**Texto de estudo:**
------------------------------
Isto é negar um dos elementos basilares da Reforma: Igreja é Igreja, Estado é Estado. A Igreja pode e deve ter uma atitude profética para com o Estado, denunciando os pecados existentes e os cometidos por ele. Para fazer isto, não pode ter o rabo preso.
Marcos Inhauser


quarta-feira, 18 de outubro de 2017

REFORMA E OS RADICAIS

Transpiração e inspiração são irmãs gêmeas do processo criativo. Uma descoberta, para ter impacto, deve responder à algumas condicionantes históricas. Newton, Thomas Edison, Pascal e outros, fizeram descobertas que não eram totalmente novidade, mas tinham antecedentes nas pesquisas, descobertas e pensamentos anteriores.
No campo da Reforma religiosa do século XVI, Lutero também não pode ser apontado como alguém que teve todas as idéias que o motivaram a posicionar-se da forma como o fez, mas Wycliffe, os Valdenses, Albingenses, os Cátaros, John Huss, Savanarola são comumente citados como antecessores da Reforma.
Mais que isto, a “descoberta” de Lutero que a justificação do pecador se dá pela fé e esta é obra da graça de Deus, só foi possível porque teve acesso a pensamentos divergentes da teologia oficial e porque esta descoberta teve ambiente histórico, econômico e político para ser aceita larga e amplamente como resposta esperada pela população, tendo em vistas as opressões que sofriam do senhor feudal e da própria igreja através de suas autoridades. Não fossem dadas estas circunstâncias históricas, Lutero, Calvino, Zwínglio e outros talvez não teriam sido quem foram.
------------------------------
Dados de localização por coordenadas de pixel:
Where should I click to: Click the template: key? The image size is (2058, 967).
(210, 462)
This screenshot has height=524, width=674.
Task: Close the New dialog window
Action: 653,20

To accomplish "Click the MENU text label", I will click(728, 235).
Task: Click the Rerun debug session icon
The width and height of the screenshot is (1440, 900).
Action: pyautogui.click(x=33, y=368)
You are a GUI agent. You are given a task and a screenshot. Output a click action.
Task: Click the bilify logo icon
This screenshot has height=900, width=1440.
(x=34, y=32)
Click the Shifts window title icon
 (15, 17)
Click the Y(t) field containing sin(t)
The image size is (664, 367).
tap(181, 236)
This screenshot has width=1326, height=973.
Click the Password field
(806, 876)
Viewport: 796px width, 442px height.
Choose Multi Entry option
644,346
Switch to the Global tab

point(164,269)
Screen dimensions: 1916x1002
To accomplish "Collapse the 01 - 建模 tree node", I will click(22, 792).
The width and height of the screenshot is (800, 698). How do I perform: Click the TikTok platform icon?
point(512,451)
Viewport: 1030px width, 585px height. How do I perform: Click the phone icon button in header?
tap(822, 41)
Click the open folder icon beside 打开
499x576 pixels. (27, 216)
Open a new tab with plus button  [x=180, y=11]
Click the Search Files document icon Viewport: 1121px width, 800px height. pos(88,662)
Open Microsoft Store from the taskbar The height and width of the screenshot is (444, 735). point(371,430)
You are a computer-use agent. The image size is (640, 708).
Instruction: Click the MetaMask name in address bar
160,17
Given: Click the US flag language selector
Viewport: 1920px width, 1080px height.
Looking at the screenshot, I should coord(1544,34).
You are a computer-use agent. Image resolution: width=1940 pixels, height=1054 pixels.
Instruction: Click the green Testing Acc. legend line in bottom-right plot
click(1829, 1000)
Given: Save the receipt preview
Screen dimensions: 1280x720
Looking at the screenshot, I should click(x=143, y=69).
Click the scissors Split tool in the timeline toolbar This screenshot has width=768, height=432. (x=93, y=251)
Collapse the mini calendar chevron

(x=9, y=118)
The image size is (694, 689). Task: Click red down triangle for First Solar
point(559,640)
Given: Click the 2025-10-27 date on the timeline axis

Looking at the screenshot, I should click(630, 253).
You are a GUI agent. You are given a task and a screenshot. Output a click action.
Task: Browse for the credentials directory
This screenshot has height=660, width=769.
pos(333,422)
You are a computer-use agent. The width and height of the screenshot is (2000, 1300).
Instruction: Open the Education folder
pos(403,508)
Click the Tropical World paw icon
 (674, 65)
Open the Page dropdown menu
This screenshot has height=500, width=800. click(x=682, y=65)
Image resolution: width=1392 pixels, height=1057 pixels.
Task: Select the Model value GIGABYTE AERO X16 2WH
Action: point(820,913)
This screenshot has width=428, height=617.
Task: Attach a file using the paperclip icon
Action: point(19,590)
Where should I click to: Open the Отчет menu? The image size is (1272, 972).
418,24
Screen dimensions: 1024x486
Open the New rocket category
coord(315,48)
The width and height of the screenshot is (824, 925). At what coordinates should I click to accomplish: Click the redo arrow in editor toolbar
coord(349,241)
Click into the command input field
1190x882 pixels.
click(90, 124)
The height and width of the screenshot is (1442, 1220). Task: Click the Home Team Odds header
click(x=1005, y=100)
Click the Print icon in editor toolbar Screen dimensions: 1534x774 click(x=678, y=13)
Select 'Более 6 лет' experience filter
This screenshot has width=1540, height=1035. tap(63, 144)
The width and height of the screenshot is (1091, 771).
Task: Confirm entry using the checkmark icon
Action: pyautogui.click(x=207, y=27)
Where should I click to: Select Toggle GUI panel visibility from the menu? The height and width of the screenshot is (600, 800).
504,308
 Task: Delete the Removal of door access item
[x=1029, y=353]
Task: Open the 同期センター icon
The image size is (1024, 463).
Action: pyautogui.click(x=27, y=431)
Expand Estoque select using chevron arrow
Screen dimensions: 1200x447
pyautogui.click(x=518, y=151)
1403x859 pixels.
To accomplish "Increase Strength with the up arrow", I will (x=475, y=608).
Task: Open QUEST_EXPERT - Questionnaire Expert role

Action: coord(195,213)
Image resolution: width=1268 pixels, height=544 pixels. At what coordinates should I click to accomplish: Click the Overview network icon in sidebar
------------------------------
**Tarefa 1:** Transcreva do texto sobre a Reforma o trecho que começa em "Transpiração e inspiração" e termina em "antecessores da Reforma.".
**Tarefa 2:** Informe se cada afirmação a seguir está de acordo com o texto sobre a Reforma, respondendo sim ou não e citando literalmente as palavras do texto que decidem a questão. (a) Lutero teve sozinho todas as ideias que o motivaram a posicionar-se como o fez. (b) John Huss é citado como antecessor da Reforma. (c) As descobertas de Newton, Thomas Edison e Pascal eram totalmente novidade.

**Resposta 1:**
Transpiração e inspiração são irmãs gêmeas do processo criativo. Uma descoberta, para ter impacto, deve responder à algumas condicionantes históricas. Newton, Thomas Edison, Pascal e outros, fizeram descobertas que não eram totalmente novidade, mas tinham antecedentes nas pesquisas, descobertas e pensamentos anteriores.
No campo da Reforma religiosa do século XVI, Lutero também não pode ser apontado como alguém que teve todas as idéias que o motivaram a posicionar-se da forma como o fez, mas Wycliffe, os Valdenses, Albingenses, os Cátaros, John Huss, Savanarola são comumente citados como antecessores da Reforma.

**Resposta 2:**
(a) Não: "Lutero também não pode ser apontado como alguém que teve todas as idéias que o motivaram a posicionar-se da forma como o fez".
(b) Sim: "Wycliffe, os Valdenses, Albingenses, os Cátaros, John Huss, Savanarola são comumente citados como antecessores da Reforma".
(c) Não: "fizeram descobertas que não eram totalmente novidade".